* **WORK TO COMPLETE**: After locating the line that holds "Open the Sampling MIP dropdown", copy that line and all that follow it word for word through the end of the data, with no pictures.

Pixel coordinate grounding data:

________________

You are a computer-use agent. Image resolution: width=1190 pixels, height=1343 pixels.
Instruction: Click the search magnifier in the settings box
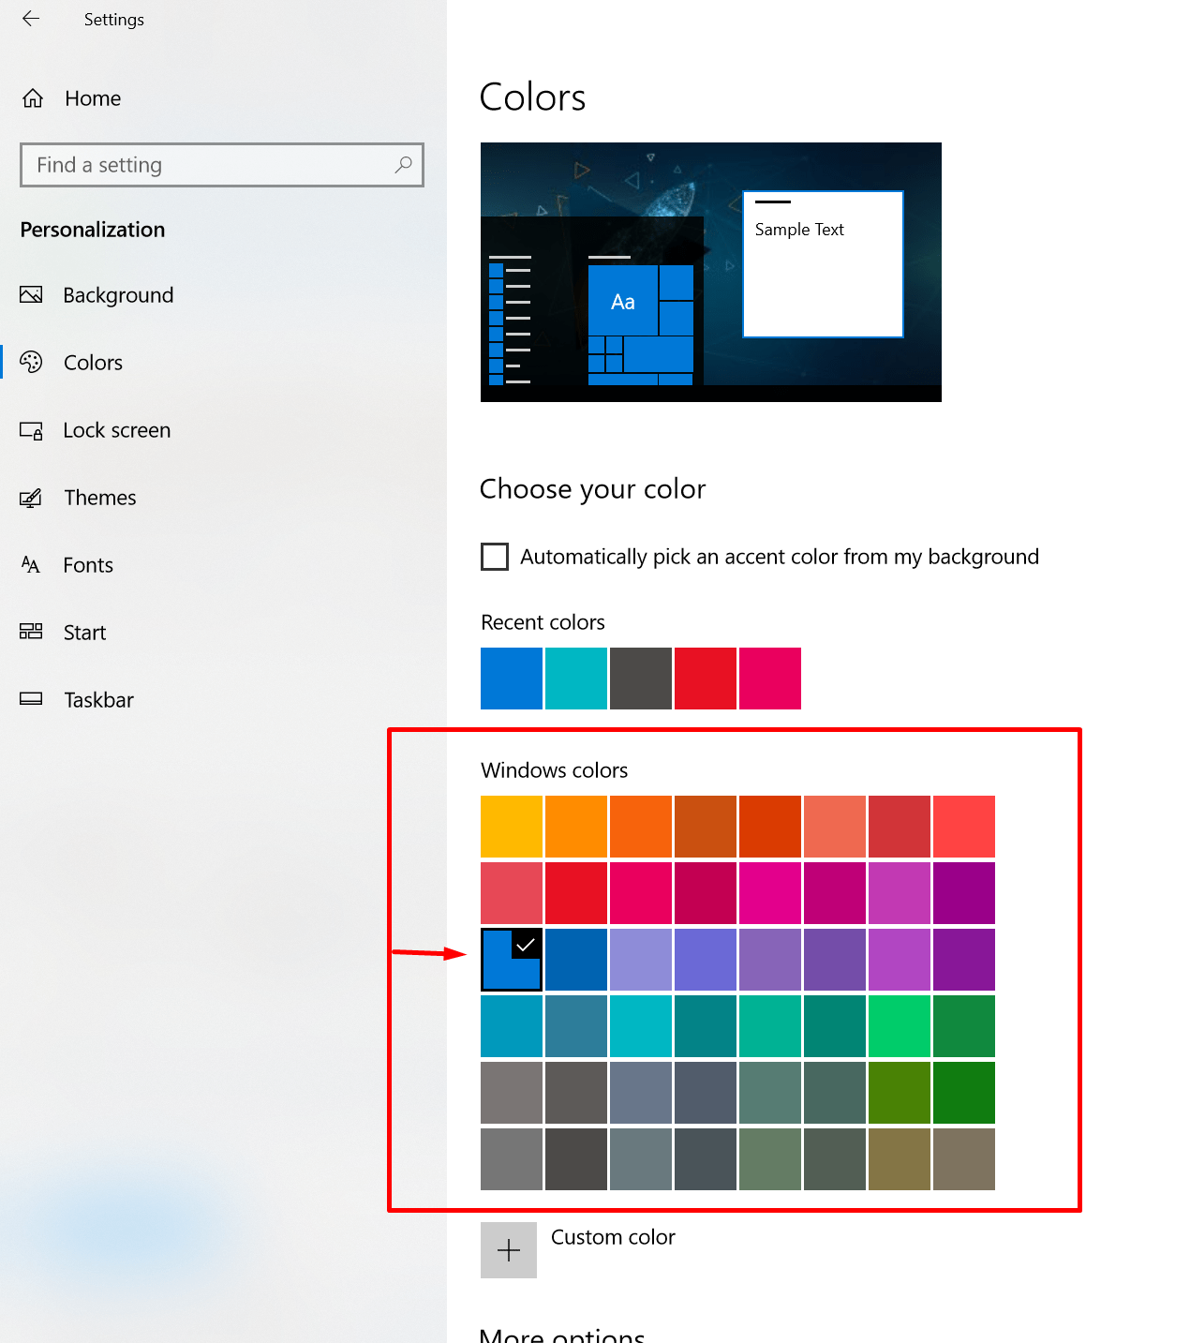[403, 165]
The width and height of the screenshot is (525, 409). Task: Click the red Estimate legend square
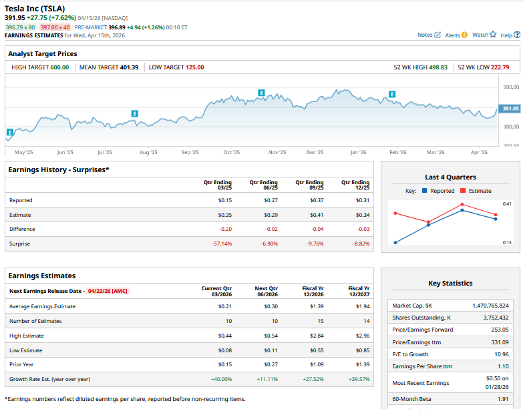(463, 191)
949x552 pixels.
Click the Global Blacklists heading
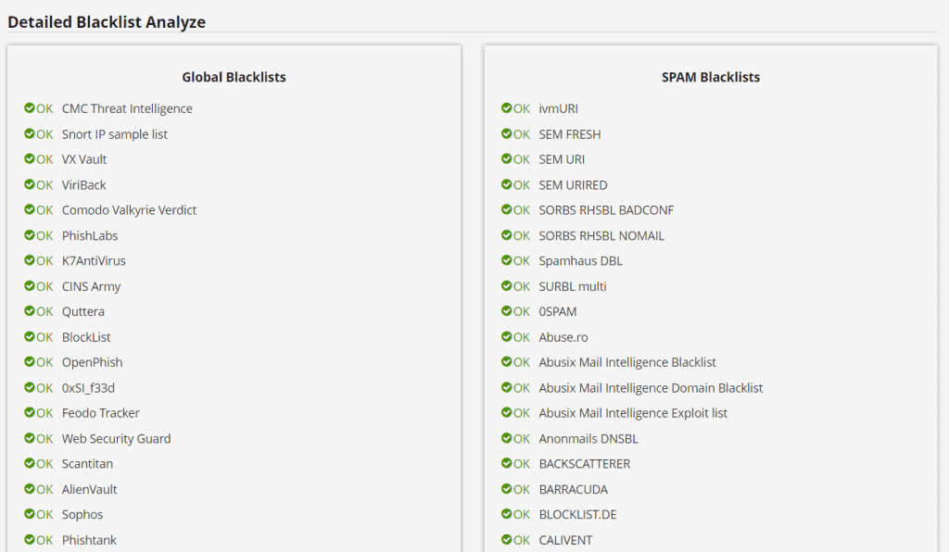[x=234, y=78]
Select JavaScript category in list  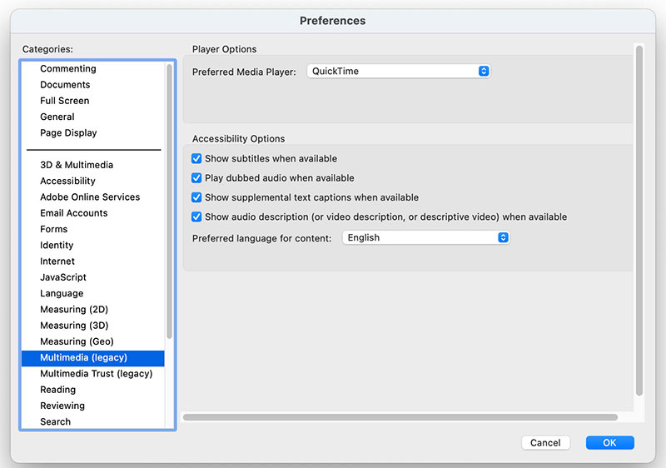(x=63, y=277)
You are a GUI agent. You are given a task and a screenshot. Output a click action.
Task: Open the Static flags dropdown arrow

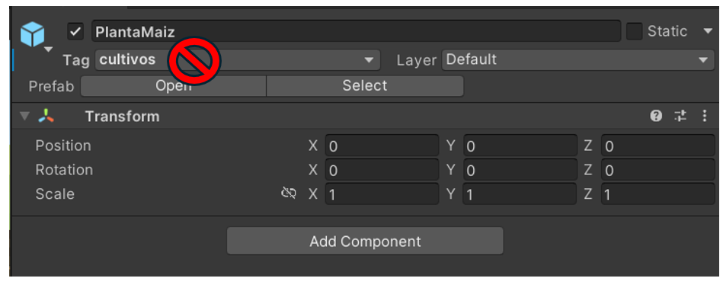(708, 31)
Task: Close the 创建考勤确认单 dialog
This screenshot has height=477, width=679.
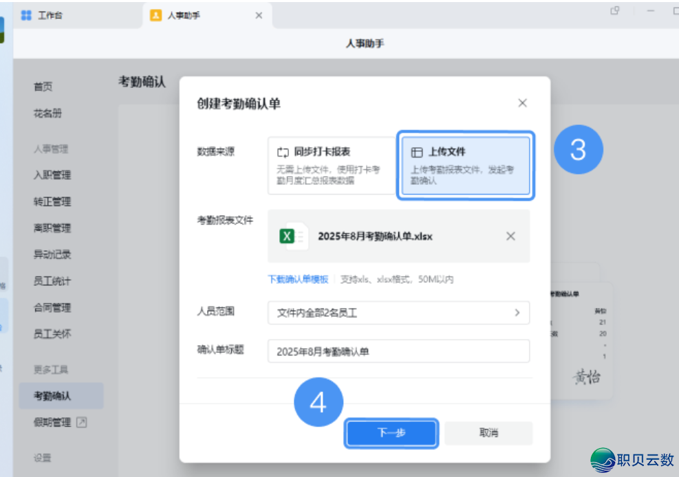Action: pos(522,103)
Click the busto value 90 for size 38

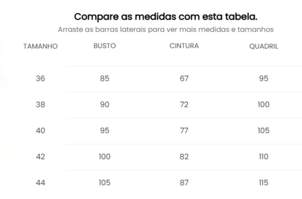coord(105,105)
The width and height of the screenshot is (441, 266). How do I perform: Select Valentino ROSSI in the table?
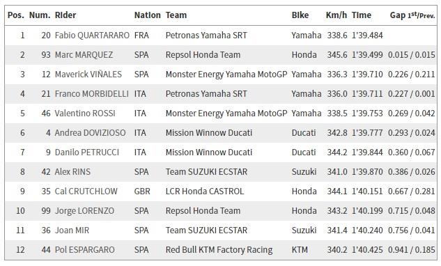[x=85, y=114]
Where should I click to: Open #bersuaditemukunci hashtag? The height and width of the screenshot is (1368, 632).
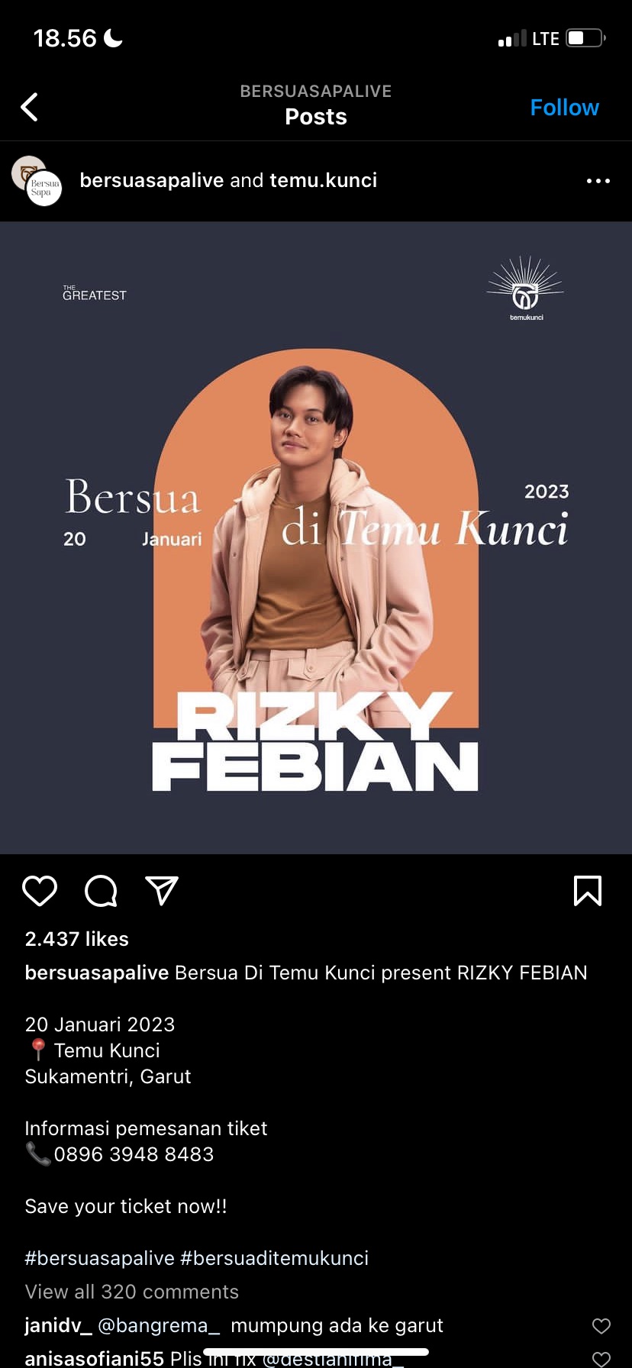(275, 1258)
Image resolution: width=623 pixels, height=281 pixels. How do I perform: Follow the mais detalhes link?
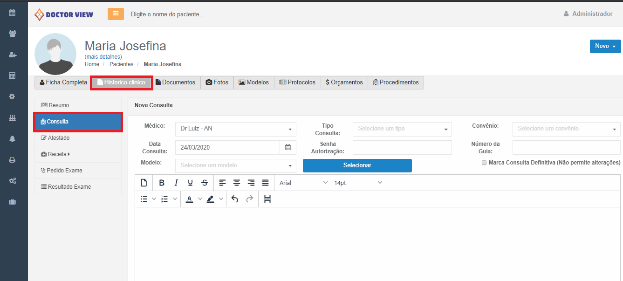(x=103, y=57)

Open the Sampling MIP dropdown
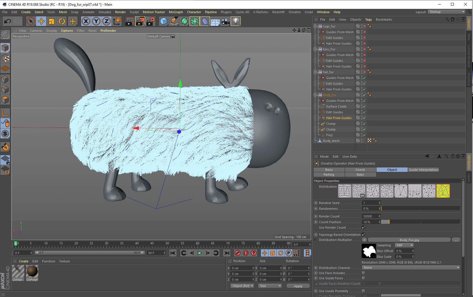coord(404,245)

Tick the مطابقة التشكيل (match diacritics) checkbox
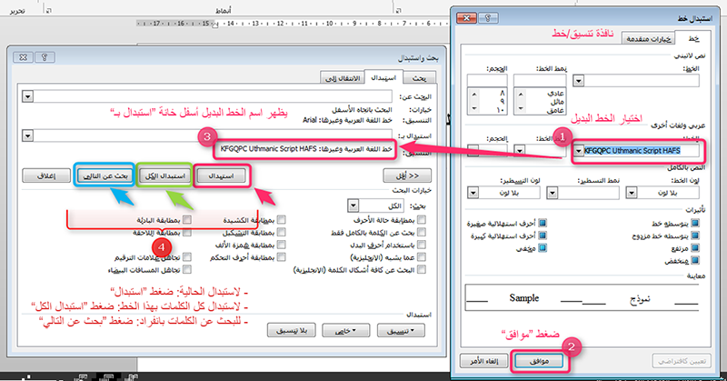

________________

* **WRITTEN ANSWER**:
Open the Sampling MIP dropdown
coord(404,245)

Tick the مطابقة التشكيل (match diacritics) checkbox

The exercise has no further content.